WHAT YOU HAVE TO DO -
Would you write out all the records again, exactly?

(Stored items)

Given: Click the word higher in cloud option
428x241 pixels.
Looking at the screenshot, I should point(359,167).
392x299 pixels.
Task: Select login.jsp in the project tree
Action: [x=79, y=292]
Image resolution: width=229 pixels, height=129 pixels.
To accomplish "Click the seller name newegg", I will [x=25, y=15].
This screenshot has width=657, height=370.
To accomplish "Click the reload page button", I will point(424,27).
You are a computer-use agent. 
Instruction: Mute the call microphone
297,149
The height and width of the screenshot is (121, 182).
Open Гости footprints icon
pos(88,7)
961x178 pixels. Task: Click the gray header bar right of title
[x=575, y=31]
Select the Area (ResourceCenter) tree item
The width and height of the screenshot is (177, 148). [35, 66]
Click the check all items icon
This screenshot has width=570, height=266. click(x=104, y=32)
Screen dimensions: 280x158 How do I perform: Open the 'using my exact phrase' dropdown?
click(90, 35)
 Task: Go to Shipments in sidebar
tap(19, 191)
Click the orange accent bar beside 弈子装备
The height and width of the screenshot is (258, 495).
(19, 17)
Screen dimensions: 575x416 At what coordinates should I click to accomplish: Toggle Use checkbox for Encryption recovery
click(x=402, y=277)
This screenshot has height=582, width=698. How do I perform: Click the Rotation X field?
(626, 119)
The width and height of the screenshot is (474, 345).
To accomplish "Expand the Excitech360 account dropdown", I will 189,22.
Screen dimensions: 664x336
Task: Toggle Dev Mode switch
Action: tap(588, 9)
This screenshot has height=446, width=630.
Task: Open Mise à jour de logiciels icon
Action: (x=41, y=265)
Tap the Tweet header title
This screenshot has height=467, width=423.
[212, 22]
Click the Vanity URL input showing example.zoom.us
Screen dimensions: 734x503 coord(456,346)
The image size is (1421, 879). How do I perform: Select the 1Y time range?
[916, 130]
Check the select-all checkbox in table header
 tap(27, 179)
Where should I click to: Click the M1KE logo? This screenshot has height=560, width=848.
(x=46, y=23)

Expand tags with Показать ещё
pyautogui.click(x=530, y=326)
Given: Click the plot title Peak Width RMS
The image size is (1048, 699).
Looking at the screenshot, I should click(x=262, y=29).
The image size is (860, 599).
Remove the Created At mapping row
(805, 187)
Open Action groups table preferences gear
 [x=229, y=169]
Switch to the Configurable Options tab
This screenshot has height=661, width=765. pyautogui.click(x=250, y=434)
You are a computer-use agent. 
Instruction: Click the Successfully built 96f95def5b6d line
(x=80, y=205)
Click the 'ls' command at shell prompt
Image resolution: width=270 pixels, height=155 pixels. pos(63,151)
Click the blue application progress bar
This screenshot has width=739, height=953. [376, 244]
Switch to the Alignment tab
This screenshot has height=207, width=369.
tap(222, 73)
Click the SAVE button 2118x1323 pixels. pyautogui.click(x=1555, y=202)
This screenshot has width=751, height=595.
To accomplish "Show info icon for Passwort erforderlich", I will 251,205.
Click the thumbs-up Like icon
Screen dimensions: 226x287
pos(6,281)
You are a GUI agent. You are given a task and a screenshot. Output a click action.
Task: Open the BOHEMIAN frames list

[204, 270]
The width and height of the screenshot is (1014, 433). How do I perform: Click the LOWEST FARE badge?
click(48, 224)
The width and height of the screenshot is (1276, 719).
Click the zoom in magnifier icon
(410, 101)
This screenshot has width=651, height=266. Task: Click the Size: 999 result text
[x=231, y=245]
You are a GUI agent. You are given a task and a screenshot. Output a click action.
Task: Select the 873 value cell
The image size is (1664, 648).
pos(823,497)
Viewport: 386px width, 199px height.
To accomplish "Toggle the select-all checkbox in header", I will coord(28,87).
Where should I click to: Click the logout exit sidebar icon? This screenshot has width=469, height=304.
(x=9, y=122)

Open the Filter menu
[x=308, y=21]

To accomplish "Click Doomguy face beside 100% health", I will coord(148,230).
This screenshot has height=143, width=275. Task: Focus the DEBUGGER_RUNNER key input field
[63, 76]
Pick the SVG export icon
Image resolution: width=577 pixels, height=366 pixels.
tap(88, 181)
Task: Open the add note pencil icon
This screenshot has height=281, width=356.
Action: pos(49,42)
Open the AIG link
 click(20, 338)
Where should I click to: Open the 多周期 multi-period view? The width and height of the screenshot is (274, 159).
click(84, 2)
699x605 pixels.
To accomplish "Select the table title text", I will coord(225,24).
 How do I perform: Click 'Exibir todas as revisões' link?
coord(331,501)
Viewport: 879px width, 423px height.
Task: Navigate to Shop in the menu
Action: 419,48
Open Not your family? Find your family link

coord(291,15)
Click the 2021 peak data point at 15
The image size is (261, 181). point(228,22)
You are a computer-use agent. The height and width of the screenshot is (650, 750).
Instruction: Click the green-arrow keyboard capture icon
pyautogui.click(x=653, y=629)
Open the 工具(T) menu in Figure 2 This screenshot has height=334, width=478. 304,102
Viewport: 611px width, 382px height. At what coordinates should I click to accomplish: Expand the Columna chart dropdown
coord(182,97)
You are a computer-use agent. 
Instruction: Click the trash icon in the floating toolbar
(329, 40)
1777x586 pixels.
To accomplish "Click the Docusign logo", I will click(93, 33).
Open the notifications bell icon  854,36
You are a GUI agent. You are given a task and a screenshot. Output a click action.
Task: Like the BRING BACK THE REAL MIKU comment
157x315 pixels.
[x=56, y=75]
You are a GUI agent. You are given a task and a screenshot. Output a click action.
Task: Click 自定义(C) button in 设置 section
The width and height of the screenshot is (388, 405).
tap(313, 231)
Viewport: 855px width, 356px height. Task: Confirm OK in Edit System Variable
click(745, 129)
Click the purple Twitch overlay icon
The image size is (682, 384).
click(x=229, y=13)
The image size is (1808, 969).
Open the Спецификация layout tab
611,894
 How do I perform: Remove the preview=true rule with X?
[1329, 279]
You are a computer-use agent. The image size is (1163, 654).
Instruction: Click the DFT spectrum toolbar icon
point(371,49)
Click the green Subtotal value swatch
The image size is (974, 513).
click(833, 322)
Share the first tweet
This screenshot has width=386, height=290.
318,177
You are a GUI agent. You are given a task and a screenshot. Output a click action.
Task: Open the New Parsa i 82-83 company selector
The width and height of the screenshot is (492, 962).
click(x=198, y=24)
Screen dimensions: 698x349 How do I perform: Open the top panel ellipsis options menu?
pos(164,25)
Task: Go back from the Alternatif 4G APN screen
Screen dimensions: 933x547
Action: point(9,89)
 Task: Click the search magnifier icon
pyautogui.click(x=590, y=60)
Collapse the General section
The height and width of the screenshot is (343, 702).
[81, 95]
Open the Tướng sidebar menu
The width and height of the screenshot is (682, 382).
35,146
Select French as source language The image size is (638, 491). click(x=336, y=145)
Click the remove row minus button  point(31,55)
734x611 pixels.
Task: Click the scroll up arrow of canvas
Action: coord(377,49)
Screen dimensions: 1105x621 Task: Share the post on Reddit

SOLUTION TO THE PROBLEM -
Given: Click the word higher in cloud option
428x241 pixels.
Looking at the screenshot, I should point(359,167).
392x299 pixels.
Task: Select login.jsp in the project tree
Action: [x=79, y=292]
Image resolution: width=229 pixels, height=129 pixels.
To accomplish "Click the seller name newegg", I will [x=25, y=15].
This screenshot has width=657, height=370.
To accomplish "Click the reload page button", I will point(424,27).
You are a computer-use agent. 
Instruction: Mute the call microphone
297,149
The height and width of the screenshot is (121, 182).
Open Гости footprints icon
pos(88,7)
961x178 pixels. Task: Click the gray header bar right of title
[x=575, y=31]
Select the Area (ResourceCenter) tree item
The width and height of the screenshot is (177, 148). [35, 66]
Click the check all items icon
This screenshot has width=570, height=266. click(x=104, y=32)
Screen dimensions: 280x158 How do I perform: Open the 'using my exact phrase' dropdown?
click(90, 35)
 Task: Go to Shipments in sidebar
tap(19, 191)
Click the orange accent bar beside 弈子装备
The height and width of the screenshot is (258, 495).
(19, 17)
Screen dimensions: 575x416 At what coordinates should I click to accomplish: Toggle Use checkbox for Encryption recovery
click(x=402, y=277)
This screenshot has height=582, width=698. How do I perform: Click the Rotation X field?
(626, 119)
The width and height of the screenshot is (474, 345).
To accomplish "Expand the Excitech360 account dropdown", I will 189,22.
Screen dimensions: 664x336
Task: Toggle Dev Mode switch
Action: tap(588, 9)
This screenshot has height=446, width=630.
Task: Open Mise à jour de logiciels icon
Action: (x=41, y=265)
Tap the Tweet header title
This screenshot has height=467, width=423.
[212, 22]
Click the Vanity URL input showing example.zoom.us
Screen dimensions: 734x503 coord(456,346)
The image size is (1421, 879). How do I perform: Select the 1Y time range?
[916, 130]
Check the select-all checkbox in table header
 tap(27, 179)
Where should I click to: Click the M1KE logo? This screenshot has height=560, width=848.
(x=46, y=23)

Expand tags with Показать ещё
pyautogui.click(x=530, y=326)
Given: Click the plot title Peak Width RMS
The image size is (1048, 699).
Looking at the screenshot, I should click(x=262, y=29).
The image size is (860, 599).
Remove the Created At mapping row
(805, 187)
Open Action groups table preferences gear
 [x=229, y=169]
Switch to the Configurable Options tab
This screenshot has height=661, width=765. pyautogui.click(x=250, y=434)
You are a computer-use agent. 
Instruction: Click the Successfully built 96f95def5b6d line
(x=80, y=205)
Click the 'ls' command at shell prompt
Image resolution: width=270 pixels, height=155 pixels. pos(63,151)
Click the blue application progress bar
This screenshot has width=739, height=953. [376, 244]
Switch to the Alignment tab
This screenshot has height=207, width=369.
tap(222, 73)
Click the SAVE button 2118x1323 pixels. pyautogui.click(x=1555, y=202)
This screenshot has width=751, height=595.
To accomplish "Show info icon for Passwort erforderlich", I will 251,205.
Click the thumbs-up Like icon
Screen dimensions: 226x287
pos(6,281)
You are a GUI agent. You are given a task and a screenshot. Output a click action.
Task: Open the BOHEMIAN frames list

[204, 270]
The width and height of the screenshot is (1014, 433). How do I perform: Click the LOWEST FARE badge?
click(48, 224)
The width and height of the screenshot is (1276, 719).
Click the zoom in magnifier icon
(410, 101)
This screenshot has width=651, height=266. Task: Click the Size: 999 result text
[x=231, y=245]
You are a GUI agent. You are given a task and a screenshot. Output a click action.
Task: Select the 873 value cell
The image size is (1664, 648).
pos(823,497)
Viewport: 386px width, 199px height.
To accomplish "Toggle the select-all checkbox in header", I will coord(28,87).
Where should I click to: Click the logout exit sidebar icon? This screenshot has width=469, height=304.
(x=9, y=122)

Open the Filter menu
[x=308, y=21]

To accomplish "Click Doomguy face beside 100% health", I will coord(148,230).
This screenshot has height=143, width=275. Task: Focus the DEBUGGER_RUNNER key input field
[63, 76]
Pick the SVG export icon
Image resolution: width=577 pixels, height=366 pixels.
tap(88, 181)
Task: Open the add note pencil icon
This screenshot has height=281, width=356.
Action: pos(49,42)
Open the AIG link
 click(20, 338)
Where should I click to: Open the 多周期 multi-period view? The width and height of the screenshot is (274, 159).
click(84, 2)
699x605 pixels.
To accomplish "Select the table title text", I will coord(225,24).
 How do I perform: Click 'Exibir todas as revisões' link?
coord(331,501)
Viewport: 879px width, 423px height.
Task: Navigate to Shop in the menu
Action: 419,48
Open Not your family? Find your family link

coord(291,15)
Click the 2021 peak data point at 15
The image size is (261, 181). point(228,22)
You are a computer-use agent. The height and width of the screenshot is (650, 750).
Instruction: Click the green-arrow keyboard capture icon
pyautogui.click(x=653, y=629)
Open the 工具(T) menu in Figure 2 This screenshot has height=334, width=478. 304,102
Viewport: 611px width, 382px height. At what coordinates should I click to accomplish: Expand the Columna chart dropdown
coord(182,97)
You are a computer-use agent. 
Instruction: Click the trash icon in the floating toolbar
(329, 40)
1777x586 pixels.
To accomplish "Click the Docusign logo", I will click(93, 33).
Open the notifications bell icon  854,36
You are a GUI agent. You are given a task and a screenshot. Output a click action.
Task: Like the BRING BACK THE REAL MIKU comment
157x315 pixels.
[x=56, y=75]
You are a GUI agent. You are given a task and a screenshot. Output a click action.
Task: Click 自定义(C) button in 设置 section
The width and height of the screenshot is (388, 405).
tap(313, 231)
Viewport: 855px width, 356px height. Task: Confirm OK in Edit System Variable
click(745, 129)
Click the purple Twitch overlay icon
The image size is (682, 384).
click(x=229, y=13)
The image size is (1808, 969).
Open the Спецификация layout tab
611,894
 How do I perform: Remove the preview=true rule with X?
[1329, 279]
You are a computer-use agent. The image size is (1163, 654).
Instruction: Click the DFT spectrum toolbar icon
point(371,49)
Click the green Subtotal value swatch
The image size is (974, 513).
click(833, 322)
Share the first tweet
This screenshot has width=386, height=290.
318,177
You are a GUI agent. You are given a task and a screenshot. Output a click action.
Task: Open the New Parsa i 82-83 company selector
The width and height of the screenshot is (492, 962).
click(x=198, y=24)
Screen dimensions: 698x349 How do I perform: Open the top panel ellipsis options menu?
pos(164,25)
Task: Go back from the Alternatif 4G APN screen
Screen dimensions: 933x547
Action: point(9,89)
 Task: Click the search magnifier icon
pyautogui.click(x=590, y=60)
Collapse the General section
The height and width of the screenshot is (343, 702).
[81, 95]
Open the Tướng sidebar menu
The width and height of the screenshot is (682, 382).
35,146
Select French as source language The image size is (638, 491). click(x=336, y=145)
Click the remove row minus button  point(31,55)
734x611 pixels.
Task: Click the scroll up arrow of canvas
Action: coord(377,49)
Screen dimensions: 1105x621 Task: Share the post on Reddit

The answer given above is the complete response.